Figure 2. Mycorrhizal symbiosis promotes maize growth under cultivation.

(A) Susceptible (AMF-S) and resistant (AMF-R) families segregate genomic content from two founder parents, shown as red and blue bars, but are homozygous for the wild-type (green) or mutant (yellow) allele at Castor (black arrow), respectively, blocking AM symbiosis in AMF-R. (B), Border between representative AMF-S and AMF-R plots, Ameca, Mexico, 2019. (C), Representative AMF-S ears. (D), Representative AMF-R ears. (E), Plant height (PH) of 73 AMF-S (green) and 64 AMF-R (yellow) families. (F), Anthesis-silking interval (ASI). (G), Kernel shape (KS) based on the analysis of scanned kernel images . (H), Total kernel number (TKN). The violin plots in (E, F and H) are a hybrid of boxplot and density plot. The box represents the interquartile range with the horizontal line representing the median and whiskers extending 1.5 times the interquartile range. The shape of the violin plot represents the probability density at different values along the y-axis. ***, difference between AMF-S and AMF-R significant at p<0.001 (Wilcoxon test; Bonferonni adjustment based on the total trait number).

Figure 2—figure supplement 1. Location of experimental fields.

(A) Satellite view of the Ameca site used for the principal field evaluation (20.57 lat, −104.04 lon, 1268 masl). Yellow rectangle shows the field area. (B) Satellite view of the Puerto Vallarta (PV) site used for population generation and preliminary high-input evaluation (20.78 lat, −105.243 lon, 41 masl). Red rectangle shows the field area. (C) Mexico showing the two sites.

Figure 2—figure supplement 2. Representative AMF-S and AMF-R families in high- and medium- input sites.
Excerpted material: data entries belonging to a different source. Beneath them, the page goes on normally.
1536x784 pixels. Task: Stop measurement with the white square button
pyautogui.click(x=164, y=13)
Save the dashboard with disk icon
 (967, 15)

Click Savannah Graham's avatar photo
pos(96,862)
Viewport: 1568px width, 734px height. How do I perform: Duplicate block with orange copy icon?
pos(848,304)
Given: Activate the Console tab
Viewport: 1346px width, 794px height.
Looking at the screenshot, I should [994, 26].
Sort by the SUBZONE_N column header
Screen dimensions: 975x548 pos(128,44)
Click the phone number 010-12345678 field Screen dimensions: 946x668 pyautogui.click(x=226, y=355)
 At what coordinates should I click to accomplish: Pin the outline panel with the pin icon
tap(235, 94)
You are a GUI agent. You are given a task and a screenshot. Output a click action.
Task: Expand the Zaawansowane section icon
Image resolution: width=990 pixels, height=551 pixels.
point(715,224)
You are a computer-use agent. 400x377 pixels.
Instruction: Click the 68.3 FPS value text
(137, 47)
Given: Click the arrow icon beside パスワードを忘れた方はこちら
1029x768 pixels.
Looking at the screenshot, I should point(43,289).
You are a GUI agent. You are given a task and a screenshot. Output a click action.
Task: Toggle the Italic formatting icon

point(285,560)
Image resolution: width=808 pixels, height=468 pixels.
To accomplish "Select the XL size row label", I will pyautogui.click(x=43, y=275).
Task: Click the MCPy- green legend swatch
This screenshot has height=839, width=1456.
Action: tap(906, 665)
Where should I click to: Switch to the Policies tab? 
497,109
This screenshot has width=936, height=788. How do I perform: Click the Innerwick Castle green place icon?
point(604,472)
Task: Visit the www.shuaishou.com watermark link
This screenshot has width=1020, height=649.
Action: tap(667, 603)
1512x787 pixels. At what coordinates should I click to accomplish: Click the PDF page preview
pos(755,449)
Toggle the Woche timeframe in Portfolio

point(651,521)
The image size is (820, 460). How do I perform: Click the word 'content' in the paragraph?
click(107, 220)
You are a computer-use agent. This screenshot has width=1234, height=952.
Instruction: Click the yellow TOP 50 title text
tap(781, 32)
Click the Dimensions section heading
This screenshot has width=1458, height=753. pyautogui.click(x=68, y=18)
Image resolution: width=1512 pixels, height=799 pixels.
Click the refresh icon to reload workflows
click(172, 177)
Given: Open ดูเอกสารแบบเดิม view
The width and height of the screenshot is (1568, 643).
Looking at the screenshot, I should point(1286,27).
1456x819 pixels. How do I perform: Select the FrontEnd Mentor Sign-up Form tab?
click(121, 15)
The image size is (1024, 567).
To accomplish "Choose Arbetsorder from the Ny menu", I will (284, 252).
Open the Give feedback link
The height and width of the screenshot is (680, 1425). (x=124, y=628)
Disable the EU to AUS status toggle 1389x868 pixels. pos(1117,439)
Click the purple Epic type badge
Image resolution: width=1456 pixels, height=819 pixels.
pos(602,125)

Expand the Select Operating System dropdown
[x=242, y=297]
(A) Winter PV field in 2020, located in Nayarit, Mexico. (B) Summer Ameca field in 2019, located in Jalisco, Mexico.

Figure 2—figure supplement 3. Plan of the Ameca field design.

Summer experimental field 2019, located in Ameca, Jalisco. Three complete blocks were evaluated. Forty-five seeds were sown per three-row plot (15 seed per row). AMF-S and AMF-R families were alternated with the order of the families within each subpopulation randomized within each block. The rows marked with red, blue, and green correspond to blocks 1, 2, and 3, respectively. A commercial UNISEM hybrid was planted on the border of the experiment and used as a check throughout the field. The field was fertilized at planting with 250 kg / Ha of diammonium phosphate (DAP) as a source of nitrogen and phosphorus (18-46-00, NPK). A further application of 250 kg / Ha of urea was given (46-00-00, NPK) at 40 days after planting.

Figure 2—figure supplement 4. Comparison of plant phenotypic traits between AMF-S (wt) and AMF-R (castor) families.

The box in violin plots represents the interquartile range with the horizontal line representing the median and whiskers representing 1.5 times the interquartile ranges. The shape of the violin plot represents the probability density of data at different values along the y-axis. Results were based on two-group Wilcoxon tests with Bonferonni adjusted p-values. Note: *: p<0.05; **: p<0.01; ***: p<0.001; NS: not significant. Trait codes as in Table 1.

Figure 2—figure supplement 5. Ear and kernel image analysis.

The shape of maize ear (A), cob (B), and kernel (C) of AMF-S (wt) and AMF-R (castor) families. Median shapes of ear, cob, and kernel from two families were shown in thick green and yellow lines, whereas individual genotypes of two groups were shown in thin, semi-transparent green, and yellow lines. Shapes were extracted from scanned images from 3 ears per plot, 50 kernels per ear.

Figure 2—figure supplement 6. Principal component analysis.

A, Phenotypic variation captured by the first five principal components (PCs). The first two principal components (PCs) explained more than 50% of the phenotypic variance. PC1 (40.1%) was primarily associated with ASI and maize yield-related traits, such as ear weight (EW), total kernel number (TKN), and total kernel weight (TKW). B, Loading of AMF-S and AMF-R families on PC1 and PC2. The position of trait names (as Table 1) with respect to the origin indicates contribution to each PC.